One dark and stormy night, Meg, Charles Wallace, and their mother are downstairs having some cocoa and sandwiches, along with their dog Fortinbras, when a strange woman named Mrs Whatsit (who Charles has met before) arrives unexpectedly at their door. She stops in for a bit to rest, and to get the water out of her boots, and she has a bit of an odd conversation with the Murrys. Before she leaves, she says "there is such a thing as a tesseract," which is especially odd, because tesseracts are a concept Mrs. Murry had been working on with her husband, when he disappeared about a year ago. Actually, he hadn't been around much, because his work took him away a great deal of the time, and alot of it was for the government, and classified. It was about a year ago that his letters stopped coming, and no one would (or could) tell the Murrys what had become of him.

The day after the storm, after Meg gets home from school, Charles Wallace convinces her to go with him to see Mrs Whatsit.
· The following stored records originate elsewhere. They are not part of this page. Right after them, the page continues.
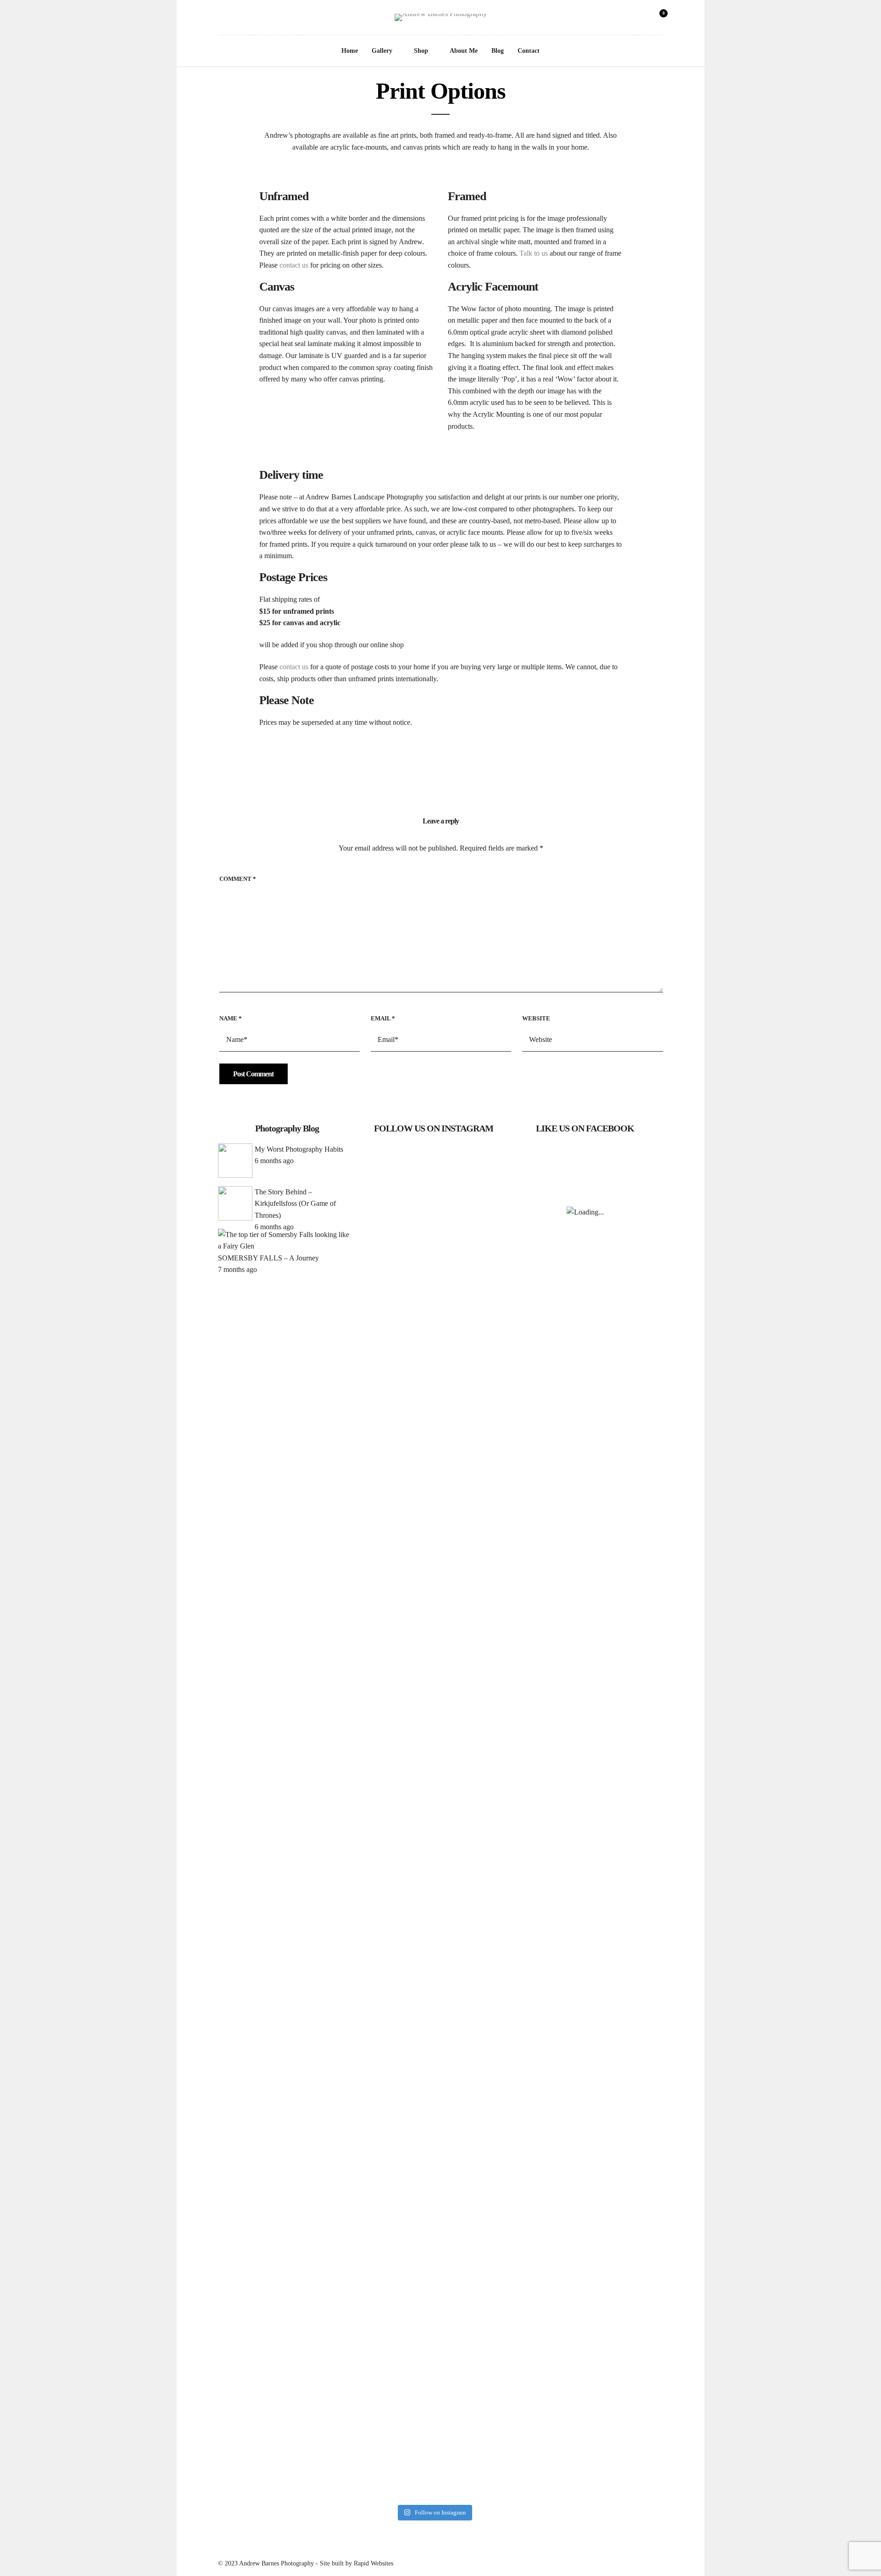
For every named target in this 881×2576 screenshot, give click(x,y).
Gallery (382, 50)
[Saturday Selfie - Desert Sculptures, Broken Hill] (386, 2103)
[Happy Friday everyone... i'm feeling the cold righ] (386, 1237)
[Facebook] (221, 19)
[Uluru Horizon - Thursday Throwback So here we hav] (481, 2245)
On the way, the two of them and Fortinbras meet up with a 14-year-old boy from Meg's school, named Calvin O'Keefe. He's also very bright, but popular because he plays sports. People don't know it, but he's rather special, too. Sometimes he gets feelings about things, and such a feeling is what compelled him to show up at this particular place at this particular time. He was destined to meet Meg and Charles Wallace. They're going to be good friends, that's another feeling Calvin has. It's a good thing, because he doesn't really get on well with the rest of his family, who aren't as smart nor as kind as he is. Anyway, Meg, Charles, and Calvin end up meeting one of Mrs Whatsit's two friends, Mrs Who. Later they again meet up with Mrs Whatsit, Mrs Who, and Mrs Which. The three of them tesser (or wrinkle, as Mrs Whatsit says) the children to other worlds. The three women, it turns out, are not human at all, these are just forms they have assumed. They're actually beings billions of years old.

There is a darkness slowly spreading across the Universe, and Mr. Murry's work poses a potential threat to the darkness. Of course, people and beings from many worlds have been fighting the darkness for a very long time. Which leads to a point about all these books, something I've always liked in various works of fiction: the intermingling of spirituality, magic, and science. This same point may also be conceived by some as rather controversial. People who have fought the darkness throughout history include all the great artists, scientists, and religious figures. Everyone who sheds some kind of light on the world. At times these books can seem rather Christian-based, but they can also seem rather New Age-y. I, for one, appreciate the concept that all religions can bring light to the world; that they could work hand in hand with one another, and with science. Though I don't suppose most of the people involved in the fight have been actually aware of it as such, at all.... And I can certainly see that some deeply religious people would take offense at such ideas.

Eventually, the children must go off on their own to find Mr. Murry, who is being held on a world controlled by the darkness. The children manage to rescue Mr. Murry from a mind-controlling entity called "IT," but not before IT takes control of Charles Wallace. After Dr. Murry, Calvin, and Meg escape the planet, they are helped by some aliens who fight the darkness, and also by Mrs Whatsit, Who, and Which. Meg (who has always been the closest to Charles Wallace, on an almost psychic level) has to return by herself to rescue her brother, and finally they all return to Earth. Mrs Whatsit hasn't time to say goodbye, before the three Mrs W's vanish, and the book ends, quite abruptly.

The book has been adapted twice by Disney: first in a 2004 TV movie, and later in a 2018 theatrical film.